By
Peter Beinart
If
we turn the late South African leader into a nonthreatening moral icon, we’ll
forget a key lesson from his life: America isn’t always a force for freedom.
Now that he’s dead, and can cause no
more trouble, Nelson Mandela is being mourned across the ideological spectrum as a saint. But not
long ago, in Washington’s highest circles, he was considered an enemy of the
United States. Unless we remember why, we won’t truly honor his legacy.
In the 1980s, Ronald Reagan placed
Mandela’s African National Congress on America’s official list of
“terrorist” groups.
In 1985, then-Congressman Dick Cheney
voted against a resolution urging that he be
released from jail.
In 2004, after Mandela criticized the Iraq War, an article in National Review said his “vicious
anti-Americanism and support for Saddam Hussein should come as no surprise,
given his longstanding dedication to communism and praise for terrorists.” As
late as 2008, the ANC remained on America’s terrorism watch list, thus requiring the 89-year-old
Mandela to receive a special waiver from the secretary of State to visit
the U.S.
From their perspective, Mandela’s
critics were right to distrust him. They called him a “terrorist” because he
had waged armed resistance to apartheid. They called him a “communist” because
the Soviet Union was the ANC’s chief external benefactor and the South African
Communist Party was among its closest domestic allies.

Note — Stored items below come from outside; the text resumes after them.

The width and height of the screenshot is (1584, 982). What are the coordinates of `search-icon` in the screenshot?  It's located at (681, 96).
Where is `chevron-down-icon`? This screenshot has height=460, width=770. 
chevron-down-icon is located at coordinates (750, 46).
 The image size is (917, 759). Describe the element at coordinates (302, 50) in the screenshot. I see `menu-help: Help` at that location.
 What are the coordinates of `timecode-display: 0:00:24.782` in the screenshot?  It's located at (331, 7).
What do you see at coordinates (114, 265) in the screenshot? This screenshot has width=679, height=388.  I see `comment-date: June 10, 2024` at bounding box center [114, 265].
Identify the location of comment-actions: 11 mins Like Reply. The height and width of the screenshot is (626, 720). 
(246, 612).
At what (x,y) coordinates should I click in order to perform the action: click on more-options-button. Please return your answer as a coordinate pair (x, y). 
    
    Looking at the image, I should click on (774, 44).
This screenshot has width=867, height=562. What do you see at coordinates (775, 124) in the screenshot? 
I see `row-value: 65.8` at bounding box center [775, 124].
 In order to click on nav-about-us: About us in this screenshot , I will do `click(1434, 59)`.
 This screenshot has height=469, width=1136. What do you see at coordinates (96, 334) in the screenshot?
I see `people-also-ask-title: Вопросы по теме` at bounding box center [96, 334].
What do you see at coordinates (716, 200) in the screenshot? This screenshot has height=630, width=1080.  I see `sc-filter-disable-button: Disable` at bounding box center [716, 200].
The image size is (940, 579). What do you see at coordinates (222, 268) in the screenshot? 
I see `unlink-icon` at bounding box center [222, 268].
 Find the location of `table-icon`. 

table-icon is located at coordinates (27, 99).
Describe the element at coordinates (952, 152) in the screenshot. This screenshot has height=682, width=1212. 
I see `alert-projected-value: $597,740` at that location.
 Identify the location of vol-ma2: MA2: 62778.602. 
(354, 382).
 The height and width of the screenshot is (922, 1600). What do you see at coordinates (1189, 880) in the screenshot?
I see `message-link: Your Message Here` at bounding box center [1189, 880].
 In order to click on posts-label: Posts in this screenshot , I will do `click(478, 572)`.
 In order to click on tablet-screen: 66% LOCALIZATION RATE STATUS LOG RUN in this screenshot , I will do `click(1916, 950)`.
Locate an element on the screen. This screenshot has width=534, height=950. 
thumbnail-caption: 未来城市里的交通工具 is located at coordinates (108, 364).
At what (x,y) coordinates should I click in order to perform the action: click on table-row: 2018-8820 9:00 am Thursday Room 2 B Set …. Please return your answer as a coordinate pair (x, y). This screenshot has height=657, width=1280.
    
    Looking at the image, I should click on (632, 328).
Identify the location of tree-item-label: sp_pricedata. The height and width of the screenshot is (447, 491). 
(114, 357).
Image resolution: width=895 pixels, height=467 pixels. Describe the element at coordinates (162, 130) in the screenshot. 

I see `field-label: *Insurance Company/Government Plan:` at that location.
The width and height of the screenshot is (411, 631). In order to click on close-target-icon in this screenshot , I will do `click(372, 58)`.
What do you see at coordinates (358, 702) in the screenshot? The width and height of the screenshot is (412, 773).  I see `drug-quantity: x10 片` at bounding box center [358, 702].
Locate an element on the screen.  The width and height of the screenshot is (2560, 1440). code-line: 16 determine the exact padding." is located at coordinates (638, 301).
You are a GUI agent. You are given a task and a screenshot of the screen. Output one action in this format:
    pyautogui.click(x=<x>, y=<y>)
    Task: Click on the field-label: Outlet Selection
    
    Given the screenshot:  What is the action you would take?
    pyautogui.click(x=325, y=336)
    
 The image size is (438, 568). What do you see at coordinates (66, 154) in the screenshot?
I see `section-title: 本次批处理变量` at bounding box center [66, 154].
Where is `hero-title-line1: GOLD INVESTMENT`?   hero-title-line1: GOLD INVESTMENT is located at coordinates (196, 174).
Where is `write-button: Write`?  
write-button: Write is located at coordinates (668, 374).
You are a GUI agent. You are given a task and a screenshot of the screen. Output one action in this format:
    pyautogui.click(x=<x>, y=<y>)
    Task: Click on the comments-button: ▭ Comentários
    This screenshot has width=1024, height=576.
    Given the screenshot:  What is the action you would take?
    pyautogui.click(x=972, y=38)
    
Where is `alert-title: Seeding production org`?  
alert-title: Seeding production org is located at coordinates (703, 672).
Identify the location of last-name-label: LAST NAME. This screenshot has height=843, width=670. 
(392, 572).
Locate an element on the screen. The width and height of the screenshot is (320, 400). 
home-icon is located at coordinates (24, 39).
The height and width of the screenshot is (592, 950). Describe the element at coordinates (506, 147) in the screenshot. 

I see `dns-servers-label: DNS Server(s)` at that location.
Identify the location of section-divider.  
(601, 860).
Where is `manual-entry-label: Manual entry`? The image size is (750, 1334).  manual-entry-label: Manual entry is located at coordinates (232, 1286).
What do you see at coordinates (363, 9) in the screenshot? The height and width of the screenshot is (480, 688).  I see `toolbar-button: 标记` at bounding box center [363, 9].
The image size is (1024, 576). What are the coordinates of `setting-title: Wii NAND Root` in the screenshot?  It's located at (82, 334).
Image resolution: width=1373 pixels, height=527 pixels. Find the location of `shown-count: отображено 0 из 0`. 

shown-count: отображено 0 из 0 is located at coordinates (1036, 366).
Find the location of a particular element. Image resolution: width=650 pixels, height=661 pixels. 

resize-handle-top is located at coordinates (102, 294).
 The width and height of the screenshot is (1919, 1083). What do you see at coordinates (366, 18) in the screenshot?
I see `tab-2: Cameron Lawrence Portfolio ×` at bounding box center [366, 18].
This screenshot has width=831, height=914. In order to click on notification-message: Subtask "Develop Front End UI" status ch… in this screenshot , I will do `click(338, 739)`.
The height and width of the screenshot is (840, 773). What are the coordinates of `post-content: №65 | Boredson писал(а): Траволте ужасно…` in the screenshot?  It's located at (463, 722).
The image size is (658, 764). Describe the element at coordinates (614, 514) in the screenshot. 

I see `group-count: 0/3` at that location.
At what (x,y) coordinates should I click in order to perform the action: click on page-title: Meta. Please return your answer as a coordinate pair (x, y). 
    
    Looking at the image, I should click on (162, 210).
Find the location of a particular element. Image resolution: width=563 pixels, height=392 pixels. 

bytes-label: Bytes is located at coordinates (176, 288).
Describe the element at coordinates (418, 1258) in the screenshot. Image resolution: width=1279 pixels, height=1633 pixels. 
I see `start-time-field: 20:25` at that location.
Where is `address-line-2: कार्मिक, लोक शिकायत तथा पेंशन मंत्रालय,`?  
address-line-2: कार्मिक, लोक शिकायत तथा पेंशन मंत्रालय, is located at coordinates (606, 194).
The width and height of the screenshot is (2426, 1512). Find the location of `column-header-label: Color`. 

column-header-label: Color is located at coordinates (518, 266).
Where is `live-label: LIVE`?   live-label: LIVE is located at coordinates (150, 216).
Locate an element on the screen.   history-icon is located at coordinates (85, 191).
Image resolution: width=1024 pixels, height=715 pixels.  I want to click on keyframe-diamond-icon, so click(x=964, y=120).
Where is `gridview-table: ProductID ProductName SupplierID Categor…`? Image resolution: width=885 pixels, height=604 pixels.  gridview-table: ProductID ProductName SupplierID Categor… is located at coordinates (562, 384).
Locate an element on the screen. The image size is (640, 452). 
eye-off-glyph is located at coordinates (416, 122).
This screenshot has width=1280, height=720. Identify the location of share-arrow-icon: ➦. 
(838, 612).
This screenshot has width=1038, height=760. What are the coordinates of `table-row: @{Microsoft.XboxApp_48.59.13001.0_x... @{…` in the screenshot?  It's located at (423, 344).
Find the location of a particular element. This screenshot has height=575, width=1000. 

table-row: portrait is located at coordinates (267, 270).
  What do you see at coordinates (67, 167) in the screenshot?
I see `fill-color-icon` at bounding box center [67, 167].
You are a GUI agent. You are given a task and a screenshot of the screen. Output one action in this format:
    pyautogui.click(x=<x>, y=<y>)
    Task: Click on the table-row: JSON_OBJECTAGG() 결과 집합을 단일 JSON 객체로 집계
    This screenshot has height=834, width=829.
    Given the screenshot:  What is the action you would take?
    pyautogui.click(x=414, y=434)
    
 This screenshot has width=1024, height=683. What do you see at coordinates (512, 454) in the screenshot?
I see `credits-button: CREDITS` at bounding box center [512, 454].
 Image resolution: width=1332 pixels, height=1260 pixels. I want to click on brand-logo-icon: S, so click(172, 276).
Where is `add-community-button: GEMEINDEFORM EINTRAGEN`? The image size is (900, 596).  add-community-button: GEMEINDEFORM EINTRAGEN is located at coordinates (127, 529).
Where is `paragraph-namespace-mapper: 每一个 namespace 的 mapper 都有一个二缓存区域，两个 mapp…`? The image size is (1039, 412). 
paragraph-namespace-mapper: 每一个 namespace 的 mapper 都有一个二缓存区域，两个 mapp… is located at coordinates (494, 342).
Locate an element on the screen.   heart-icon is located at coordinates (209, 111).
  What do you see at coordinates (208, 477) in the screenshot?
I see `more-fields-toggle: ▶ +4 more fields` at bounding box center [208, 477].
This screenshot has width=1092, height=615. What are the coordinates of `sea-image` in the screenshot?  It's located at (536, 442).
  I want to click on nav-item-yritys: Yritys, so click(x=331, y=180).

More fundamentally, what Mandela’s
American detractors understood is that he considered himself an opponent, not
an ally, of American power. And that’s exactly what Mandela’s American admirers must remember now.
Mandela’s
message to America’s leaders, born from firsthand experience, was clear: Don’t
pretend you are pure.
We must remember it because in
Washington today, politicians and pundits breezily describe the Cold War as a
struggle between the forces of freedom, backed by the U.S., and the forces of
tyranny, backed by the USSR. In some places—Germany, Eastern Europe, eventually
Korea—that was largely true. But in South Africa, the Cold War was something
utterly different.
In South Africa, for decades, American
presidents backed apartheid in the name of anti-communism. Indeed, the language
of the Cold War proved so morally corrupting that in 1981, Reagan, without
irony, called South Africa’s
monstrous regime “essential to the free world.”
In South Africa, it was the Soviet
bloc—the same communist governments that were brutally repressing their own
people—that helped the ANC fight apartheid. In the 1980s, they were joined by
an American and European anti-apartheid movement willing to overlook the ANC’s
communist ties because they refused to see South Africa’s freedom struggle
through a Cold War lens.
At a time when men like Reagan and
Cheney were insisting that the most important thing about Mandela was where he
stood in the standoff between Washington and Moscow, millions of citizens
across the West insisted that the ANC could be Soviet-backed,
communist-influenced, and still lead a movement for freedom.
They were right. When it came to other
countries, Mandela’s leftist ties did sometimes blind him to communism’s
crimes. In 1991, for instance, he called Fidel Castro “a source of inspiration
to all freedom-loving people.” But at home, where it mattered most, the ANC was
a genuine, multiracial movement for democracy. And so the Americans who best
championed South African freedom were the ones who didn’t view freedom as
synonymous with the geopolitical interests of the United States.
Therein lies Mandela’s real lesson for
Americans today. The Cold War is over, but mini-Cold Wars have followed. And
once again, American elites, especially on the right, have a bad habit of using
“freedom” as a euphemism for whatever serves American power.
Thus, American politicians frequently
suggest that by impoverishing the people of Iran with ever-harsher economic
sanctions, and threatening to bomb them, we are promoting their freedom, even
though the people risking their life for democracy in Iran—people like dissident
journalist Akbar Ganji and Nobel Prize winner Shirin
Ebadi—passionately
disagree.
Mandela challenged that. Like Martin
Luther King, who publicly repudiated Lyndon Johnson’s claim that Vietnam was a
war for democracy, Mandela rejected George W. Bush’s idealistic rationalizations
of the Iraq War. In 2003, when Bush was promising to
liberate Iraq’s people, Mandela said, “All that he wants is Iraqi oil.”
When Bush declared Iraq’s alleged
pursuit of nuclear weapons a threat to the planet, Mandela had the bad manners
to remind Bush that the only country to have actually
used nukes was the United States. Mandela’s message to America’s
leaders, born from firsthand experience, was clear: Don’t pretend you are pure.
As with King, it is this subversive
aspect of Mandela’s legacy that is most in danger of being erased as he enters
America’s pantheon of sanitized moral icons. But it is precisely the aspect
that Americans most badly need. American power and human freedom are two very
different things. Sometimes they intersect; sometimes they do not. Walking in
Nelson Mandela’s footsteps requires being able to tell the difference.